In the email al-Akili recounted that he obtained a phone number from Mohammed and put it into Google. The search returned a reference to the case of the Newburgh Four, where an FBI confidential informant called Shahed Hussain helped secure the convictions of four men for attempting to blow up Jewish targets in the Bronx.

Hussain’s actions became notorious among civil rights groups due to the incentives he deployed on his targets, who were local black Muslims in the impoverished town of Newburgh. They included offering one suspect $250,000, a car and a free holiday. Al-Akili said he also found a picture of Shahed Hussain on the internet and realised it was the same man as “Mohammed”.

Al-Akili concluded his email by saying: “I would like to pursue a legal action against the FBI due to their continuous harassment and attempts to set me up.” The Guardian contacted al-Akili by email and on March 14 by phone and al-Akili agreed to talk more to the Guardian about his belief that he was being set up by Hussain. But he was arrested the next day and has been denied bail as a potential threat to the public, keeping him in jail.

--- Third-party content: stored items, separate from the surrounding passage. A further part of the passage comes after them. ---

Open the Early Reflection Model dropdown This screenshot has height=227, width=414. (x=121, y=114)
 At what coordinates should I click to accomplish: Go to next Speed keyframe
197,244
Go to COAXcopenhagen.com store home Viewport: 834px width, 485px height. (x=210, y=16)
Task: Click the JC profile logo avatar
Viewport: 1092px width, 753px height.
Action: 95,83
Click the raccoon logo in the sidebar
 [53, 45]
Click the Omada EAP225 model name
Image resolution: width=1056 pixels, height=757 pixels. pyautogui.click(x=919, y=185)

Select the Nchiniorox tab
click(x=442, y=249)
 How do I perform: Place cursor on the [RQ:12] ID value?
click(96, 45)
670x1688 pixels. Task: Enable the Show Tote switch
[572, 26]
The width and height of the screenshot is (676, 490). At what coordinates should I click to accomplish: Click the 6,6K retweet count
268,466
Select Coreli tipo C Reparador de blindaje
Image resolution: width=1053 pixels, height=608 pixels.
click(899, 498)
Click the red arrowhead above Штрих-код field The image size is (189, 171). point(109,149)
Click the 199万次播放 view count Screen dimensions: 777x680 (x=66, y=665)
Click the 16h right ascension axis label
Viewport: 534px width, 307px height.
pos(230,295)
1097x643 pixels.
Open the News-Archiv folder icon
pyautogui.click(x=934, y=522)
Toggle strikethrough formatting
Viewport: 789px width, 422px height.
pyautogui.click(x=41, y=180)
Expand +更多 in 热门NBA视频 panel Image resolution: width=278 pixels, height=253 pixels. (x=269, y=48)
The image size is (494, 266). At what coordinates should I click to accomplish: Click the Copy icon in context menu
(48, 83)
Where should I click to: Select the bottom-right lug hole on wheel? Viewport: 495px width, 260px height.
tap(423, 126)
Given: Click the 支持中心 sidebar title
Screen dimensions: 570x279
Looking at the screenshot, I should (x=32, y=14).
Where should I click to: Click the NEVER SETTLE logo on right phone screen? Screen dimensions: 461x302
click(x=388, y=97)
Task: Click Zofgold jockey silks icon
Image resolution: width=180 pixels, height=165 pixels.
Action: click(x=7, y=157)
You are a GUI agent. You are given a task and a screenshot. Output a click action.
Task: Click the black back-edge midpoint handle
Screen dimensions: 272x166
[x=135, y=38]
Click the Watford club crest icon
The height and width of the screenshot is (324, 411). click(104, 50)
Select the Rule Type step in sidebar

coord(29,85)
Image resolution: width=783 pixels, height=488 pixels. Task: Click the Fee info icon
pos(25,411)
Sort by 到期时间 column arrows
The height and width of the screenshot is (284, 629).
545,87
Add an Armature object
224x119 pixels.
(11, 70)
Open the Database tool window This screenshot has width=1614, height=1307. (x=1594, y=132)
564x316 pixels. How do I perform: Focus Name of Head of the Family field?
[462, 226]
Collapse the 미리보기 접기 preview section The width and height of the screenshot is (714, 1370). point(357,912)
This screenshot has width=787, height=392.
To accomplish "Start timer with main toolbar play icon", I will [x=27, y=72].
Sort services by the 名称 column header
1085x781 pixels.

Al-Akili’s lawyer Mike Healey believes that the FBI may have been monitoring al-Akili’s emails, and possibly his phone, and then rushed to arrest him once Hussain had been identified and al-Akili had effectively gone public with his fears.

Healey questioned why the FBI would use Hussain, who has also been widely criticised for his role in another “entrapment” case in Albany, New York, which resulted in the jailing of a local imam and a pizza shop owner. “What are they doing bringing him here? I am amazed they would use someone like that,” he said.

Yet, despite being painted in court as a dangerous radical Islamist, the only charges brought against al-Akili were for firing a rifle – which Healey said was owned by a friend – at a local shooting range almost two years ago in June 2010. Al-Akili faces the prospect of a hefty jail sentence if found guilty.

A spokesman for the FBI declined to comment on whether the agency had been using Shahed Hussain as a confidential informant in Pittsburgh.